START Dataset extract

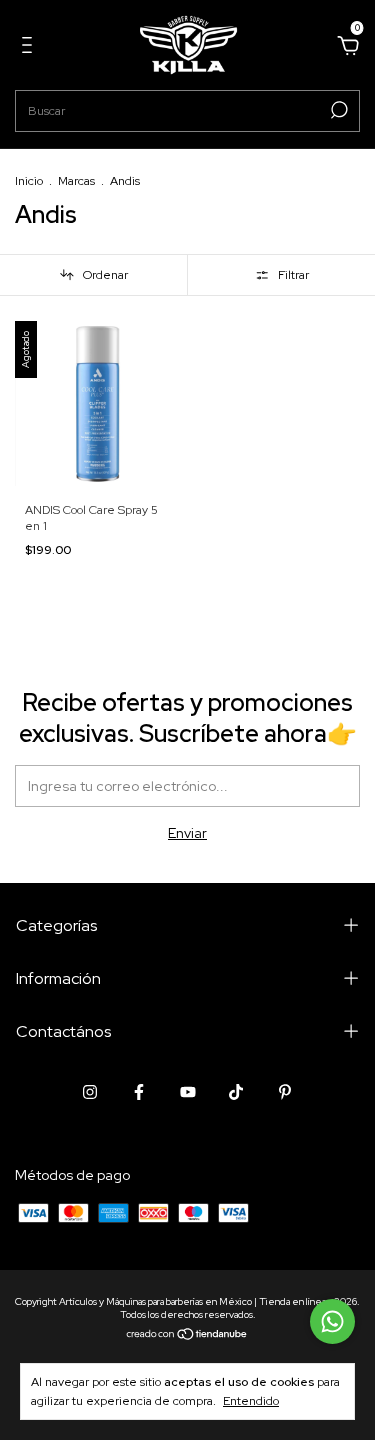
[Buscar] (337, 110)
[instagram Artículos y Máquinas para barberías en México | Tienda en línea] (90, 1092)
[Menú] (30, 48)
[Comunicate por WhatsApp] (332, 1321)
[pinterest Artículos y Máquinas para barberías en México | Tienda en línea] (285, 1092)
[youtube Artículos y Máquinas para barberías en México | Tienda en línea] (188, 1092)
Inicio (29, 181)
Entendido (251, 1401)
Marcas (76, 181)
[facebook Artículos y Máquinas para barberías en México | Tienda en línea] (139, 1092)
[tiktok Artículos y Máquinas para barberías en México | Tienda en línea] (236, 1092)
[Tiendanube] (187, 1335)
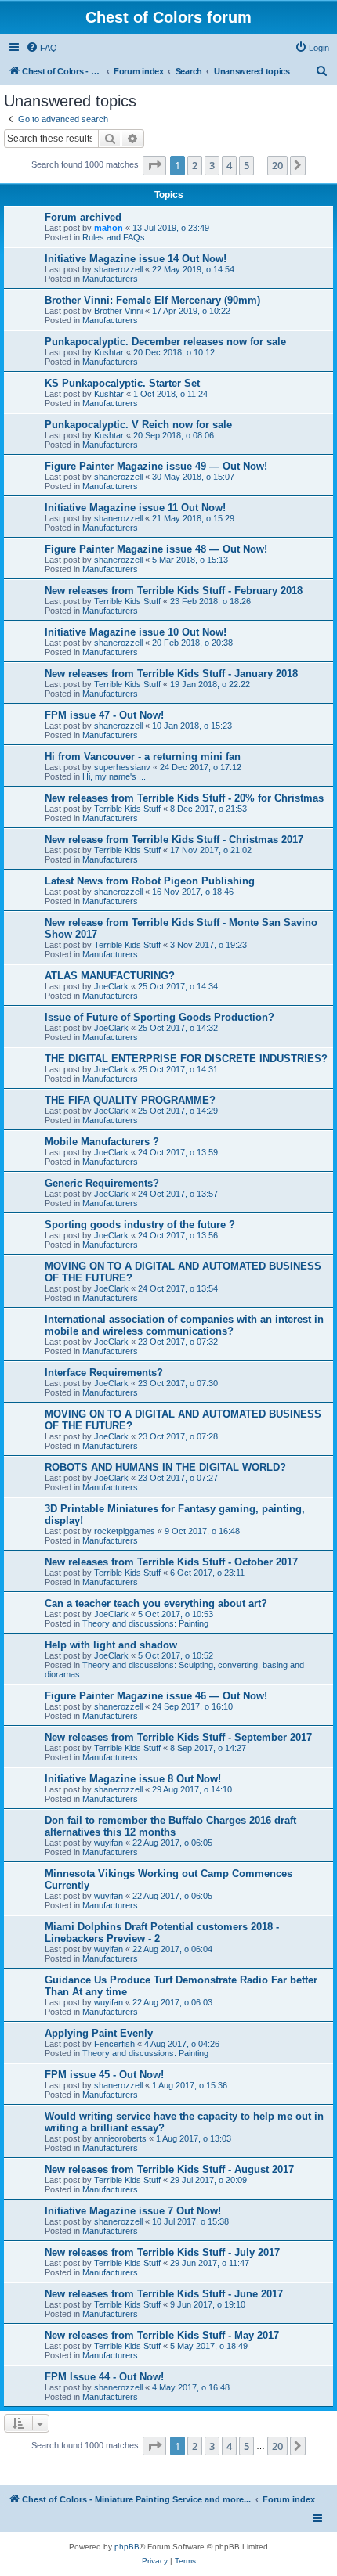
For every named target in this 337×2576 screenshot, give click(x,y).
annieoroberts (120, 2138)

END Dataset extract

** Try it **
Look above for the line holding "[Menú] (30, 48)" and the line holding "Inicio (29, 181)", then output exactly those two lines and every line between them, nothing more.

** Result of the task **
[Menú] (30, 48)
[Comunicate por WhatsApp] (332, 1321)
[pinterest Artículos y Máquinas para barberías en México | Tienda en línea] (285, 1092)
[youtube Artículos y Máquinas para barberías en México | Tienda en línea] (188, 1092)
Inicio (29, 181)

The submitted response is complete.